Africanus, el hijo del cónsul (Ediciones B, 2006) de Santiago Posteguillo es la primera novela de la saga en la que el escritor, profesor e historiador narra la segunda guerra púnica, cuando Aníbal cruzó los Alpes y desoló gran parte de la península itálica hasta caer derrotado en la batalla de Zama. Esta primera entrega termina cuando- tras innumerables derrotas- el joven Escipión el Africano logra por fin una victoria con la toma de Cartago Nova en Hispania. A pesar de que el título de la novela habla del romano y se le dedican bastantes capítulos, se nota un aprecio especial hacia el general cartaginés Aníbal porque es el personaje que más desarrollado está, al que se sigue con mayor precisión, el que resulta más cercano y admirable para el lector.
 
La novela es básicamente un catálogo de hechos históricos novelados y es ahí, en la descripción viva y ágil de batallas y correrías, del sufrimiento del soldado de a pie, de las tácticas militares, donde Posteguillo logra sus mejores páginas.
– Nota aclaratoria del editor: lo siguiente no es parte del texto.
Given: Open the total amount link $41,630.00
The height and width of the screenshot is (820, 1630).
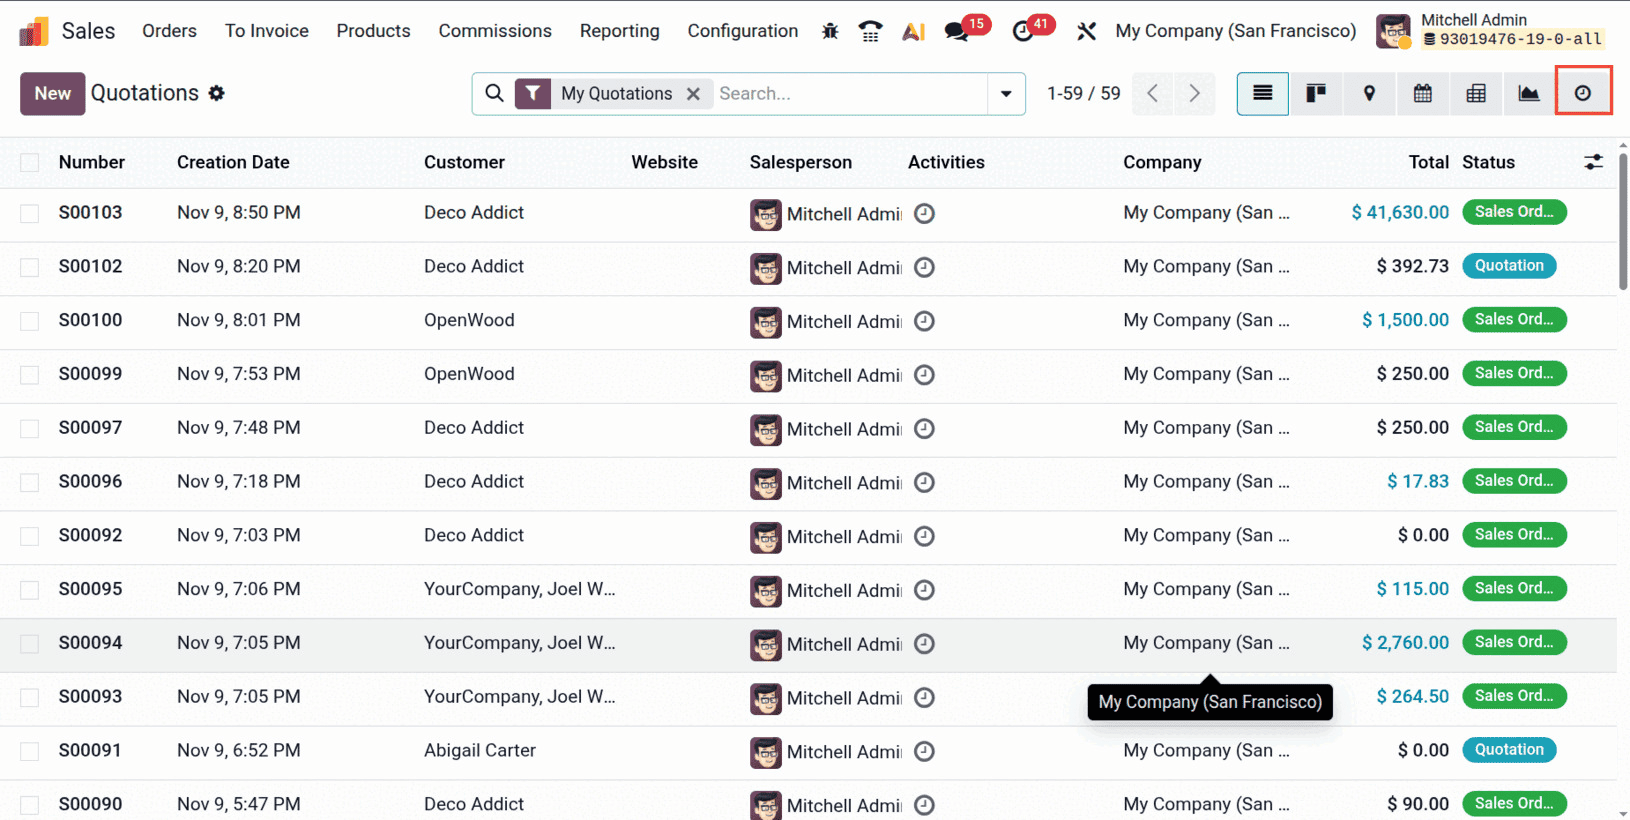Looking at the screenshot, I should coord(1400,212).
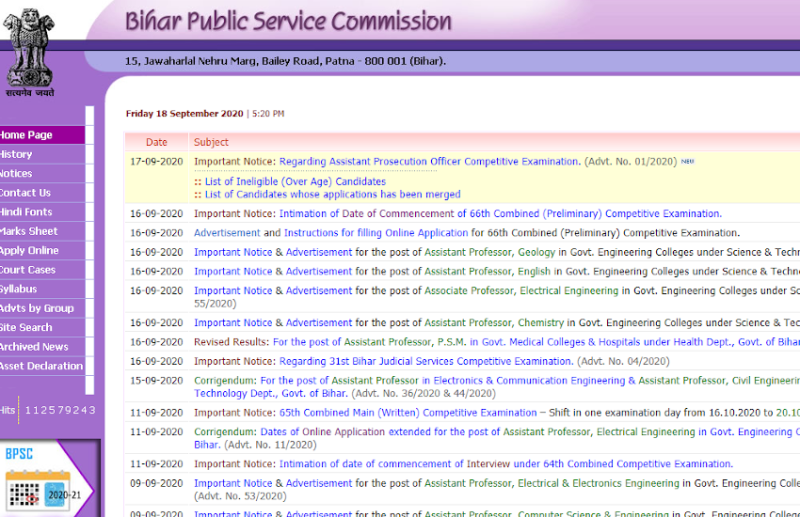Open the Court Cases section
This screenshot has width=800, height=517.
coord(29,270)
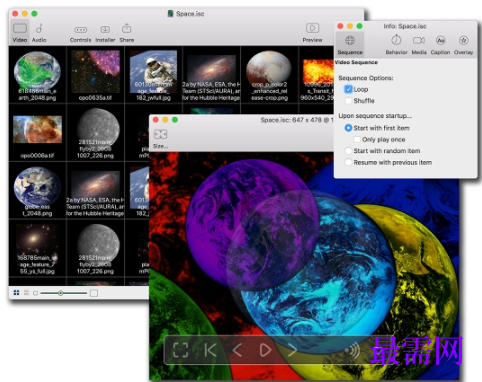
Task: Enable Only play once checkbox
Action: pos(357,139)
Aun cuando está bien documentada, ciertamente trata más de divertir y difundir didácticamente que de ser riguroso académicamente existiendo algunos anacronismos y exagerando de manera demasiado romántica la actuación heroica de los generales de ambos bandos (la muerte de  Escipión tío evoca al general Custer rodeado de sioux). Llama la atención la aparente contradicción entre el continuo énfasis en una Roma derrotada, angustiada, al borde del colapso, sin hombres que defenderla, traicionada por sus aliados, con la aparición de más y más legiones que siguen oponiéndose con brío a Aníbal y que de hecho, en la realidad, salieron victoriosas. La misma presencia de las legiones romanas en Hispania parece un mero acto defensivo para impedir que se unan los ejércitos de Asdrúbal Barca, allá estacionados, a los de Aníbal  cuando realmente hubo una contra-estrategia meditada de llevar la guerra a tierras del enemigo de igual modo que  Aníbal la estaba llevando a las propias. Se echa en falta también un mayor ahondamiento en los porqués que condujeron a Aníbal a vagar por Italia, especialmente las razones por las que no recibió refuerzos a tiempo. En la novela, los generales romanos siempre tienen la cercanía de Roma (que saca legiones hasta de debajo de las piedras) pero Aníbal aparece como un lobo solitario olvidado por la metrópoli.
 
El autor acierta en la narración de las intrigas palaciegas en el Senado romano y entre las familias poderosas de la ciudad, echándose de menos las que debió haber en Cartago.  
 
Sin embargo, cuando se adentra en el retrato sicológico de los personajes o cuando no está en escena Aníbal, la novela decae. Escipión parece un hombre más del Renacimiento que de la dura época que le tocó vivir, demasiado refinado para ser el implacable general que fue. Incluso, los capítulos dedicados a los años jóvenes del dramaturgo Plauto, a pesar de servir a Posteguillo para describir las calles y la vida del día a día romano, parecen un poco metidos con calzador (al menos, en esta primera parte) ya que la columna vertebral de la historia se mantendría inalterable sin ellos (quizá tome protagonismo en el resto de la trilogía).
 
Una novela amena, con mapas que ayudan a comprender mejor el desarrollo de las contiendas, de prosa dinámica (algo repetitiva en ocasiones) y con capítulos hábilmente terminados para que el interés por leer el siguiente prosiga.